We totally get it (from very personal experience), but we also know from experience that denial doesn't work.

So here are the basics on those pesky Stafford loan interest rates that are set to spike at the beginning of July in easy-to-read bullet points. Seriously, it will take you less than five minutes.

What: Only interest rates on subsidized Stafford Loans will be impacted by the July change. Subsidized Stafford Loans are need-based loans for undergraduate students only. The loans don't accumulate interest while students are in college. Need is determined by the Free Application for Federal Student Aid (FAFSA) form, which applicants can fill out at no cost. You can find more information about the application and deadlines (they vary by state and college) here.

When: Interest rates on subsidized Stafford Loans issued after July 1, 2013 are set to double to 6.8 percent. Loans issued before this date will come with 3.4 percent interest, which is locked in for the life of the loan. That means that where a student with a $10,000 subsidized Stafford loan would accrue about $.93 in interest each day at the current rate, that will jump to $1.86 in interest each day when the higher rate takes effect.

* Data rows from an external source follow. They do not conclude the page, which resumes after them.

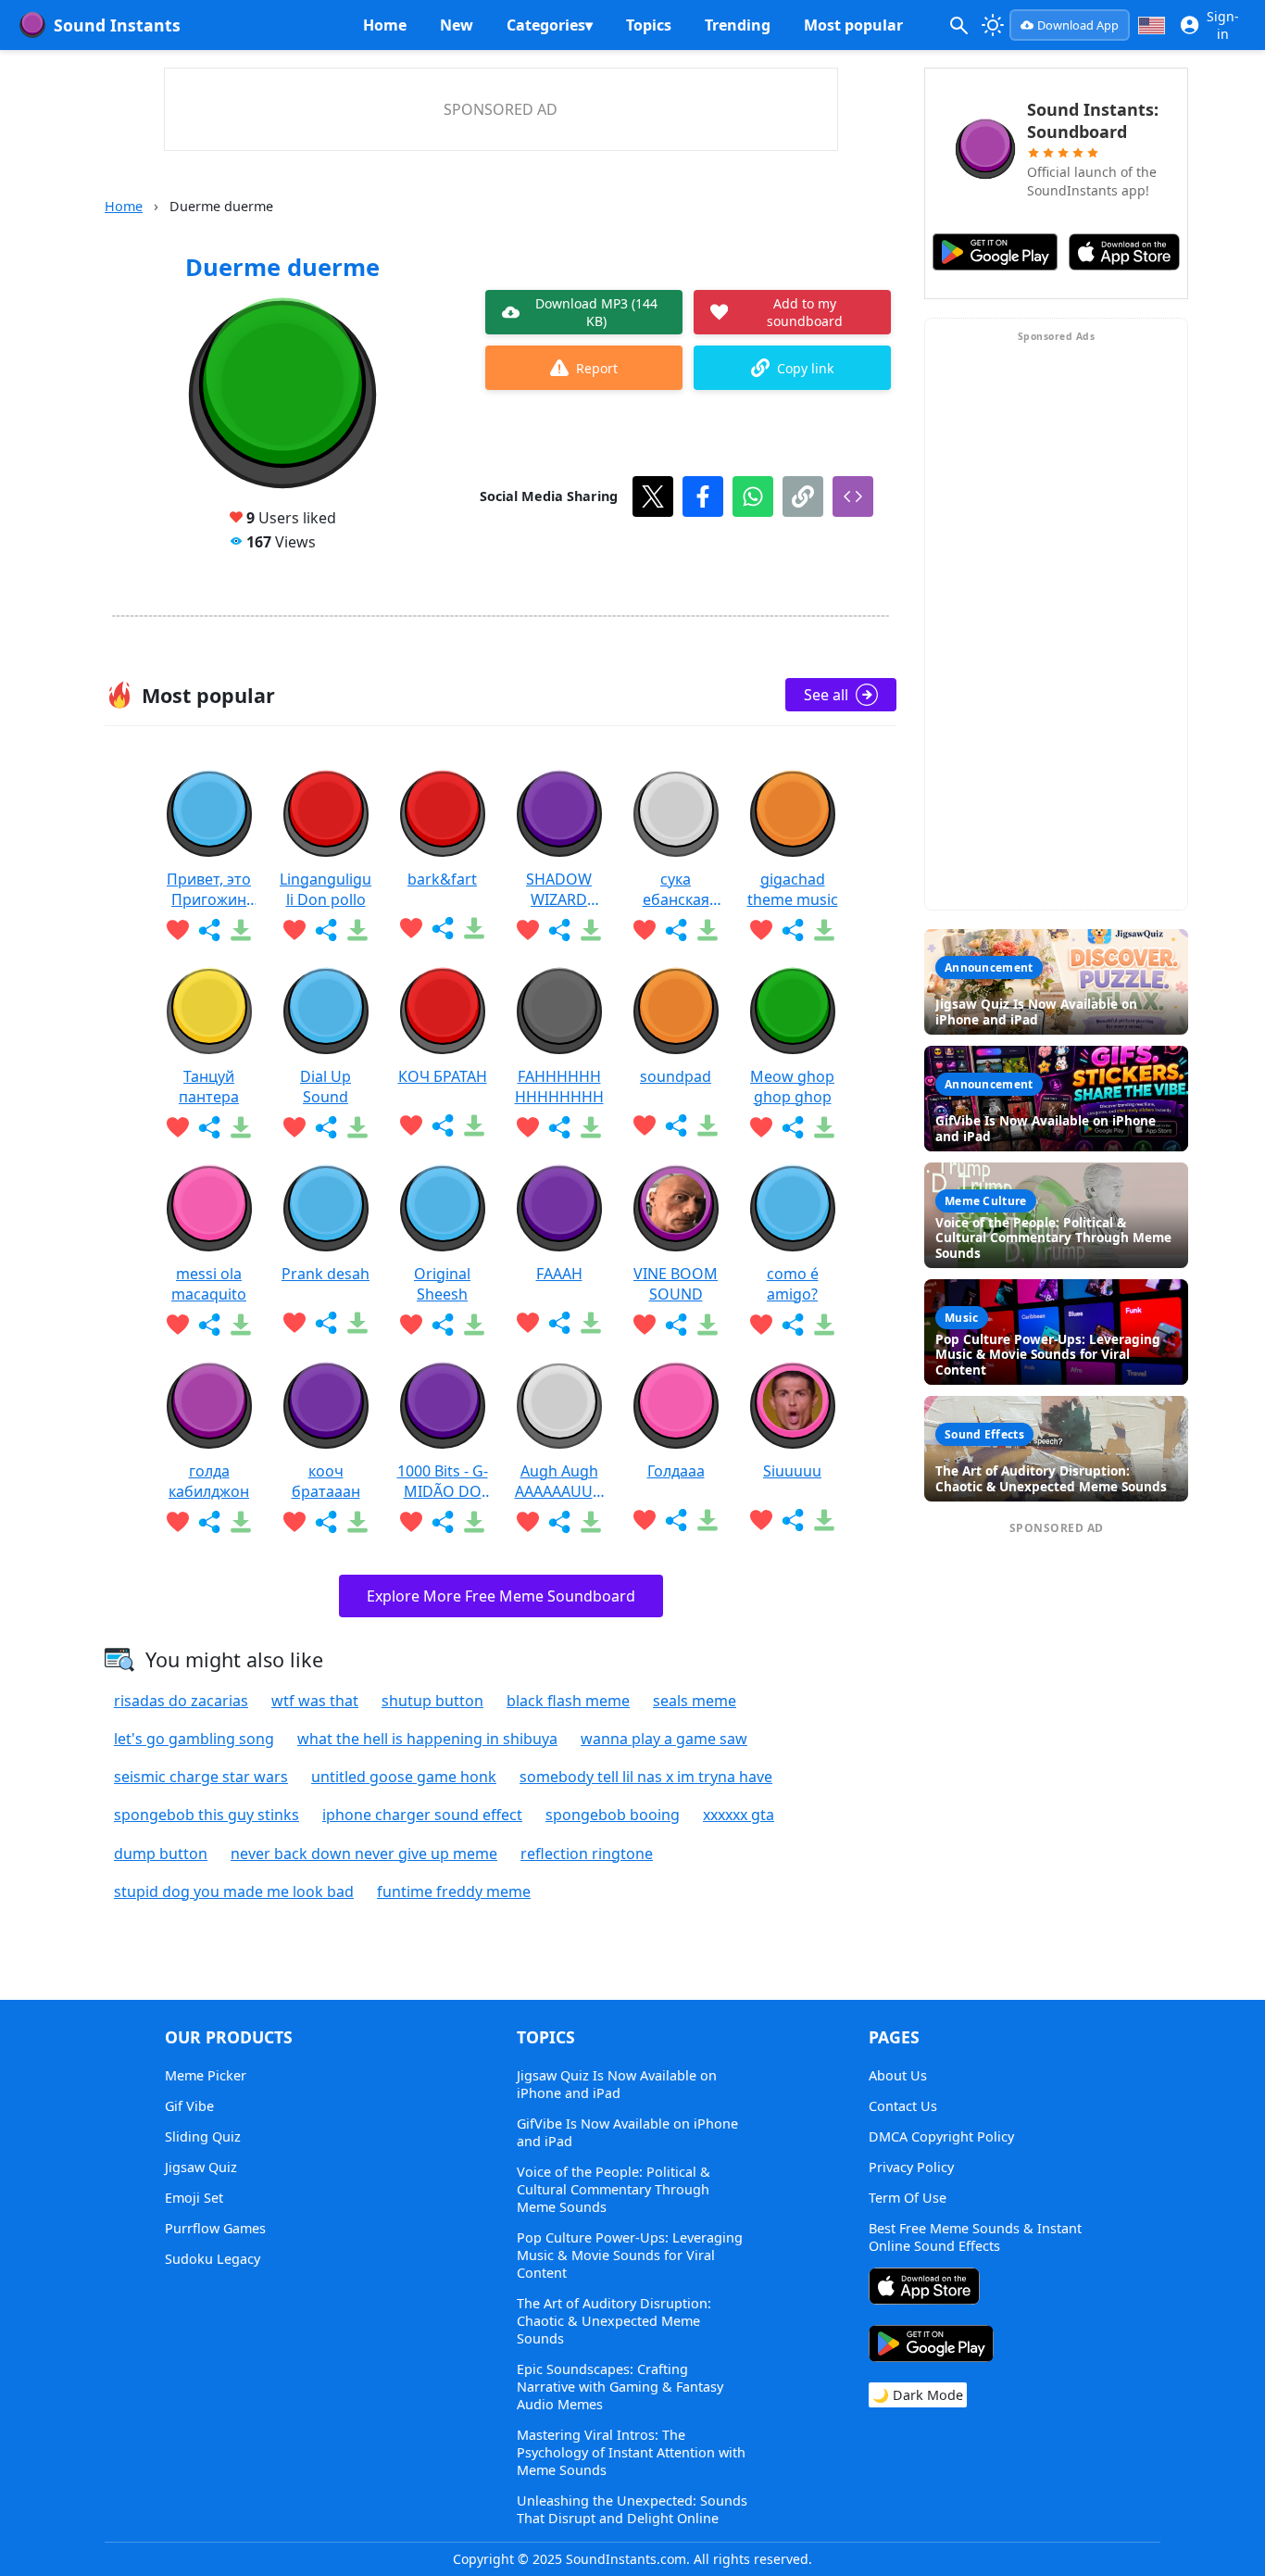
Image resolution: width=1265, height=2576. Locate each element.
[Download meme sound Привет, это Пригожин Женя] (241, 930)
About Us (898, 2075)
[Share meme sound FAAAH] (559, 1323)
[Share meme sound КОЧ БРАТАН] (443, 1125)
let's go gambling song (194, 1738)
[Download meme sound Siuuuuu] (824, 1520)
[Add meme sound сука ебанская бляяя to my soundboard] (644, 930)
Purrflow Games (215, 2228)
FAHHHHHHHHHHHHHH (559, 1086)
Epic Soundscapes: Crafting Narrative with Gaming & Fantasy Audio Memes (620, 2386)
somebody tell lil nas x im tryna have (646, 1776)
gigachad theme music (792, 889)
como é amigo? (793, 1283)
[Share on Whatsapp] (753, 496)
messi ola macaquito (208, 1283)
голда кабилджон (209, 1481)
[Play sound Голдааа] (676, 1406)
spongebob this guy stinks (206, 1814)
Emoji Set (194, 2197)
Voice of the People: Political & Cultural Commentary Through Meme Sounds (613, 2189)
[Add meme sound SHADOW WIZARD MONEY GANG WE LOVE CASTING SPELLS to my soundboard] (528, 930)
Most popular (853, 25)
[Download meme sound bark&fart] (474, 928)
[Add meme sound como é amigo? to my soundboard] (761, 1324)
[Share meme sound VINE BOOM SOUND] (676, 1324)
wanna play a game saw (664, 1738)
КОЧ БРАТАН (442, 1076)
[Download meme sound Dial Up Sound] (357, 1127)
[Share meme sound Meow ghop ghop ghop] (793, 1127)
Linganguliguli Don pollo (325, 889)
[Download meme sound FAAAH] (591, 1323)
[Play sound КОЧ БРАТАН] (442, 1011)
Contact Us (903, 2106)
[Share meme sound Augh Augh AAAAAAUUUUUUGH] (559, 1522)
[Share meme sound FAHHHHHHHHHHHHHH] (559, 1127)
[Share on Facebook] (703, 496)
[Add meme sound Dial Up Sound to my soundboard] (294, 1127)
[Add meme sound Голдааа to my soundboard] (644, 1520)
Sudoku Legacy (212, 2259)
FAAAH (559, 1273)
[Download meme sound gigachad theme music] (824, 930)
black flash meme (568, 1700)
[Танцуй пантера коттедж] (209, 1011)
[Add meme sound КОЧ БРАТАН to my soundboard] (411, 1125)
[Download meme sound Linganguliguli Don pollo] (357, 930)
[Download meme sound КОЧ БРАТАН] (474, 1125)
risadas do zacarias (181, 1700)
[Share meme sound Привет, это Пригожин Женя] (209, 930)
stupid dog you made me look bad (234, 1891)
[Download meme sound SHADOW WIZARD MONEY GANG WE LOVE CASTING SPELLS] (591, 930)
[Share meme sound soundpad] (676, 1125)
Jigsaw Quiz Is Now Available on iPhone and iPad (617, 2084)
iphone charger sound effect (422, 1814)
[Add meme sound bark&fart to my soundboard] (411, 928)
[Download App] (924, 2288)
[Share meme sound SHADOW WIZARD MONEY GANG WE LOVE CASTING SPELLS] (559, 930)
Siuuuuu (792, 1471)
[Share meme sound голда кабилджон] (209, 1522)
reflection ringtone (586, 1853)
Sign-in (1223, 25)
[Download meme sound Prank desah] (357, 1323)
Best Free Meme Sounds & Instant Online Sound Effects (975, 2237)
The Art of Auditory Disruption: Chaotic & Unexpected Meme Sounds (614, 2320)
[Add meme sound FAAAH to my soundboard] (528, 1323)
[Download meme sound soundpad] (707, 1125)
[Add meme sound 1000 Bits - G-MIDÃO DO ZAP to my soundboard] (411, 1522)
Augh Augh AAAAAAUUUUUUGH (559, 1481)
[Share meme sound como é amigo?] (793, 1324)
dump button (160, 1853)
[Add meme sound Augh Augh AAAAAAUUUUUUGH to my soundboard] (528, 1522)
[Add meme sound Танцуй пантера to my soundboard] (178, 1127)
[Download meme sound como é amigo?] (824, 1324)
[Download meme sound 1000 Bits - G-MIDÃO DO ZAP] (474, 1522)
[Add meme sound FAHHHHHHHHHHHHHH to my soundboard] (528, 1127)
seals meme (694, 1700)
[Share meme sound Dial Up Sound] (326, 1127)
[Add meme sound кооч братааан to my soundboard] (294, 1522)
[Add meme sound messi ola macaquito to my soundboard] (178, 1324)
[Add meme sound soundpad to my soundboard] (644, 1125)
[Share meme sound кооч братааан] (326, 1522)
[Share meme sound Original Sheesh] (443, 1324)
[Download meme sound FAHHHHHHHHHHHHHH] (591, 1127)
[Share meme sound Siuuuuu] (793, 1520)
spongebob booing (612, 1814)
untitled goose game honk (403, 1776)
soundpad (675, 1076)
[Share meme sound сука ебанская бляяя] (676, 930)
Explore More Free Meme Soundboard (501, 1596)
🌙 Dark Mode (917, 2395)
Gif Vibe (189, 2106)
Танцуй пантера (209, 1086)
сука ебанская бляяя (676, 889)
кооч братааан (326, 1481)
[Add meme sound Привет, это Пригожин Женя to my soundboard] (178, 930)
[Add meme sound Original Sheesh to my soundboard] (411, 1324)
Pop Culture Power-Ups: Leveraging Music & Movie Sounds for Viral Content (630, 2255)
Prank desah (325, 1273)
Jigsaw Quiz (201, 2167)
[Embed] (853, 496)
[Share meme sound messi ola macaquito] (209, 1324)
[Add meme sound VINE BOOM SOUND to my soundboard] (644, 1324)
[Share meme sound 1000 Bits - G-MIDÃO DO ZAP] (443, 1522)
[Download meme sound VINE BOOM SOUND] (707, 1324)
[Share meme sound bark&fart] (443, 928)
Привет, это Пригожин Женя (209, 889)
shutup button (432, 1700)
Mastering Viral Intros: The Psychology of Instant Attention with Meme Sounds (631, 2452)
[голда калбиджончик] (209, 1406)
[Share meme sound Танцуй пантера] (209, 1127)
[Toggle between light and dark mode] (994, 25)
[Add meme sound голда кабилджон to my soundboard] (178, 1522)
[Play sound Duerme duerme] (282, 394)
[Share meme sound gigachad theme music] (793, 930)
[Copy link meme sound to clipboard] (803, 496)
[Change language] (1151, 25)
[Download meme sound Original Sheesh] (474, 1324)
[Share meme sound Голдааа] (676, 1520)
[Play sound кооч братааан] (326, 1406)
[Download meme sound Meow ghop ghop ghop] (824, 1127)
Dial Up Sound (325, 1086)
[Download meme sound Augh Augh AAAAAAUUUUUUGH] (591, 1522)
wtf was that (314, 1700)
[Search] (958, 25)
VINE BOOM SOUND (675, 1283)
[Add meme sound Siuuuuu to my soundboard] (761, 1520)
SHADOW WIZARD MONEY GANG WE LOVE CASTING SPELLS (559, 889)
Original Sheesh (442, 1283)
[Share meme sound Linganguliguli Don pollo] (326, 930)
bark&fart (442, 879)
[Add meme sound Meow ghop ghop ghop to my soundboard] (761, 1127)
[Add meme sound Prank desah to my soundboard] (294, 1323)
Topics (648, 25)
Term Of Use (907, 2197)
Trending (737, 25)
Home (385, 25)
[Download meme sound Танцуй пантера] (241, 1127)
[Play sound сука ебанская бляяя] (676, 814)
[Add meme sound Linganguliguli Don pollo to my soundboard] (294, 930)
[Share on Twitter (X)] (652, 496)
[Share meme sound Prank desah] (326, 1323)
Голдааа (676, 1471)
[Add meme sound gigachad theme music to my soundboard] (761, 930)
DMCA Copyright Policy (941, 2136)
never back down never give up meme (364, 1853)
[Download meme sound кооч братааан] (357, 1522)
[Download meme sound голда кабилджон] (241, 1522)
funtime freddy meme (454, 1891)
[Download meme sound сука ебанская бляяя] (707, 930)
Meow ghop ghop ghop (792, 1086)
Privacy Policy (911, 2167)
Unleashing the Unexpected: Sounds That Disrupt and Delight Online (632, 2509)
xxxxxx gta (738, 1814)
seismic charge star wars (201, 1776)
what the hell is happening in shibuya (427, 1738)
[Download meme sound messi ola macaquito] (241, 1324)
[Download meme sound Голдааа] (707, 1520)
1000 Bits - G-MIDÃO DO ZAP (442, 1481)
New (456, 25)
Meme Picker (205, 2075)
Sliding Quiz (203, 2136)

Why: The 6.8 percent rate is actually the old interest rate for these loans. Congress passed a law back in 2007 that gradually lowered interest rates to 3.4 percent over five years, but allowed the rate to rise back to 6.8 percent in 2012. Everyone - President Obama, Republicans, Democrats - wanted to avoid that rebound, but couldn't agree on how to do it. So they passed a stopgap measure that extended the 3.4 percet interest rate for a year. But that year is almost up and we're at a familiar situation: everyone wants to prevent interest rates from rising uniformly to 6.8 percent, but they can't agree on how to get there.

Who: A bunch of political players have proposed possible solutions. Here are a few of the main ones.

- President Obama: Obama wants student loan interest rates to vary from year to year depending on market conditions. Interest rates for subsidized loans would be tied to the yield on 10-year Treasury bonds (plus .93 percentage points). Basically that means interest rates could initially be even lower than 3.4 percent, but they could rise much higher in coming years. The good part, though, is that while rates would vary by year, they'd be locked in over the life of every loan.

- Democrats: Some Democrats want to extend the current 3.4 percent interest rate for a year or two to give Congress a chance to reform the law that deals with federal student loans. That law is set to expire at the end of this year. But that plan doesn't appeal to all Democrats. Senator Elizabeth Warren recently proposed that interest rates match the rate the Federal Reserve charges banks: .75 percent.